Beginning with the first volume of Critique of Everyday Life, written in 1947, Lefebvre suggested that capitalism was commoditizing not only labor but also leisure, family, sexuality, the body, and the imagination. He emphasized that “there can be alienation in leisure just as in work. … So we work to earn our leisure, and leisure has only one meaning: to get away from work” (1991, 39–40; italics in original). Like the Frankfurt school, Lefebvre observed that Western societies were becoming increasingly oriented around consumption and commercial entertainment, but while these apparatuses of the culture industry promised relief from the workplace, in reality they represented an extension of alienation in everyday life. Lefebvre sought to theorize the junction of instrumental rationality and mass culture through the term “the bureaucratic society of controlled consumption” (1984, 68–109).

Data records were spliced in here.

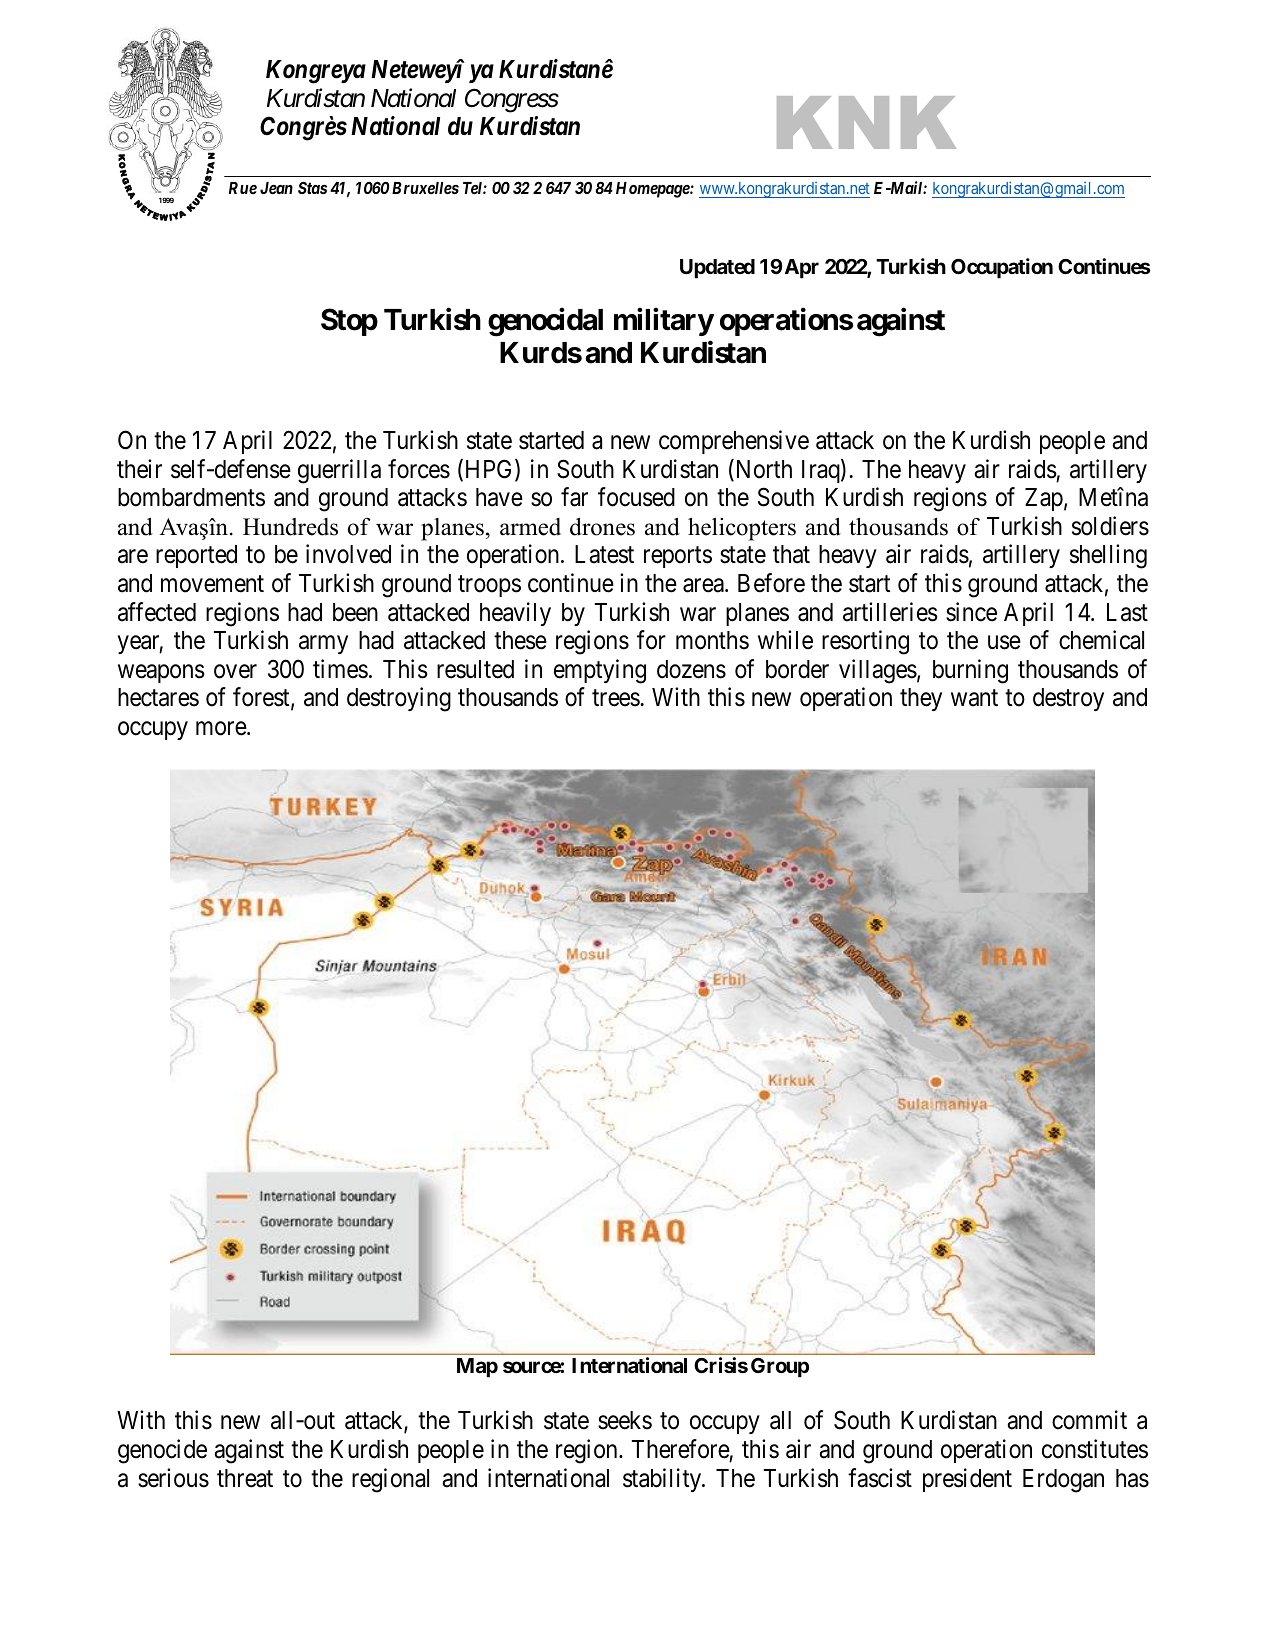 The width and height of the image is (1265, 1638). I want to click on Occupation, so click(1002, 268).
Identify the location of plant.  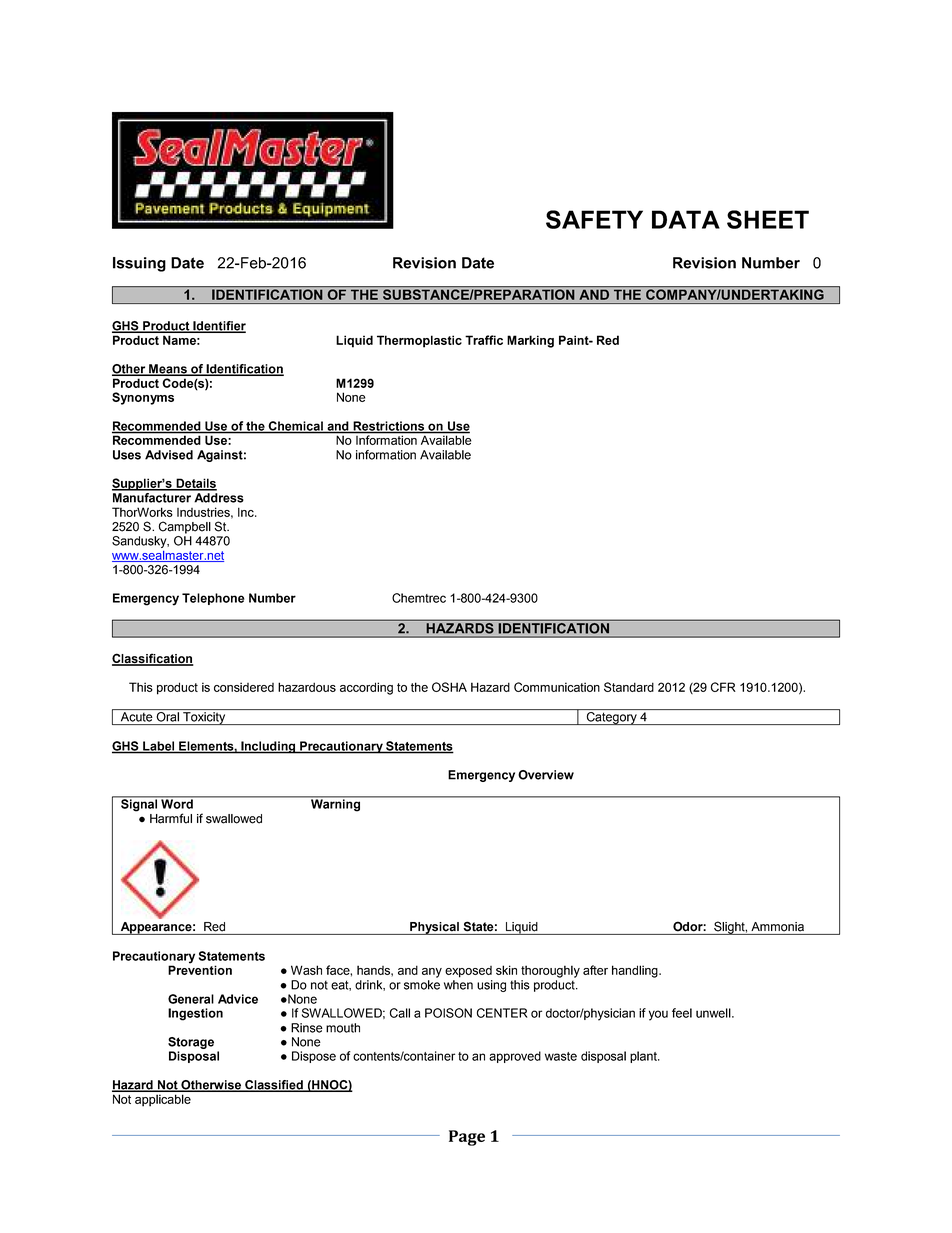
(644, 1057).
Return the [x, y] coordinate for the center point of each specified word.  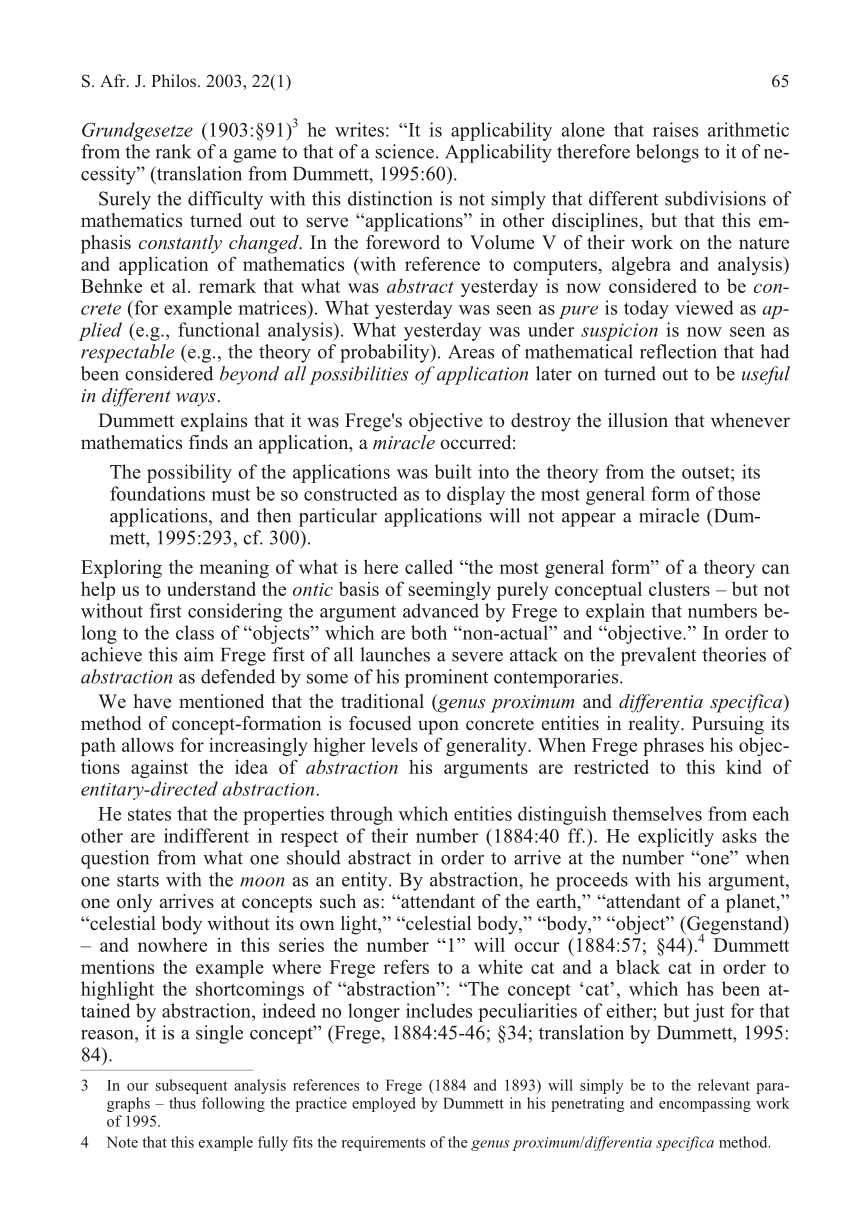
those [739, 493]
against [159, 769]
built [453, 471]
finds [208, 442]
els [407, 745]
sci [385, 151]
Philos [175, 80]
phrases [673, 746]
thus [182, 1103]
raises [675, 129]
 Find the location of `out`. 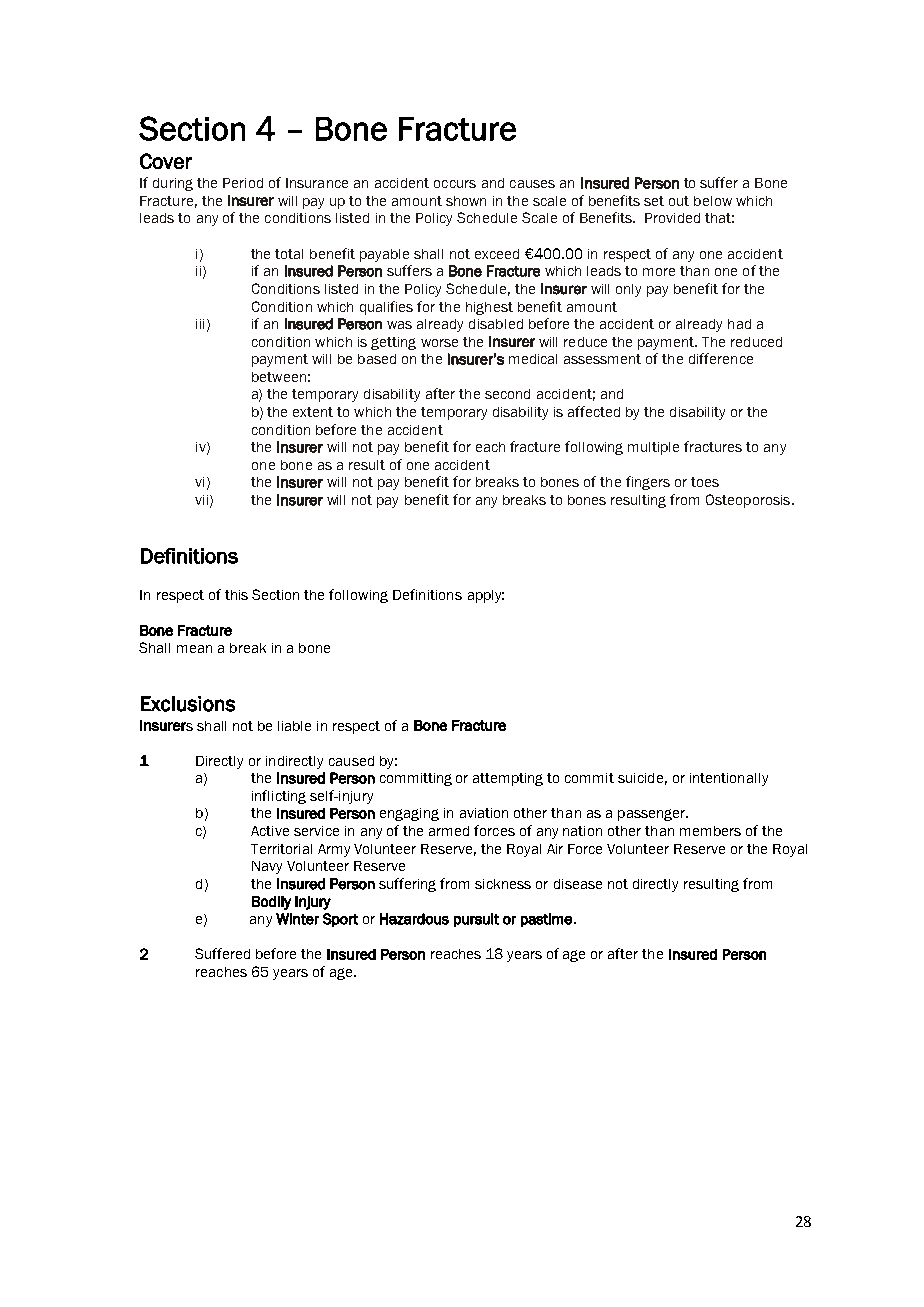

out is located at coordinates (679, 201).
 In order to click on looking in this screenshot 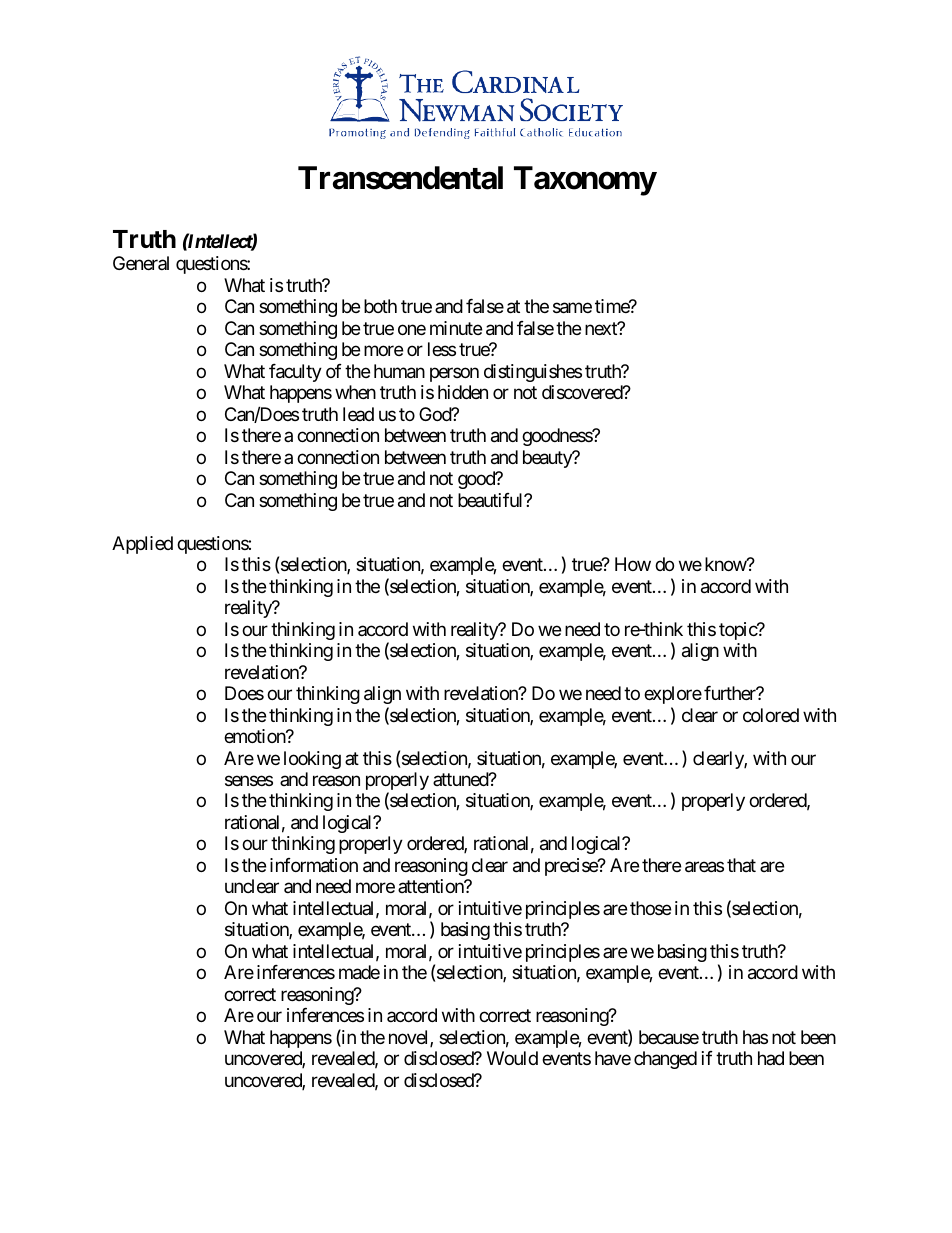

Nonetheless, Lefebvre refused to succumb to the pessimism and despair that engulfed other Marxists in the decades after World War II. From Lefebvre's perspective, the consumer culture did not represent the triumph of “false needs” because leisure, pleasure, and self-expression are all essential human faculties. What are false are not the needs that capital promises to fulfill but the commodities and signs that are supposed to realize them. Lefebvre wrote, “They can thus hold a real content, correspond to a real need, yet still retain an illusory form and a deceptive appearance” (1991, 40). Although their diagnoses of postwar society were otherwise quite similar, Lefebvre thus felt compelled to differentiate himself from Herbert Marcuse: “Can terrorist pressures and repression reinforce individual self-repression to the point of closing all issues? Against Marcuse we continue to assert that they cannot” (1984, 66). As early as 1962, Lefebvre had identified young people as a potentially revolutionary agent of social change: “Everywhere we see them showing signs of dissatisfaction and rebellion. … It is they who continue the uninterrupted dialogue between ideal and experiment” (1995, 195). In May 1968, the speculations of Lefebvre and the like-minded Situationist International momentarily came to fruition as young people seized the streets of Paris while general strikes and mass demonstrations involving millions nearly toppled the French government.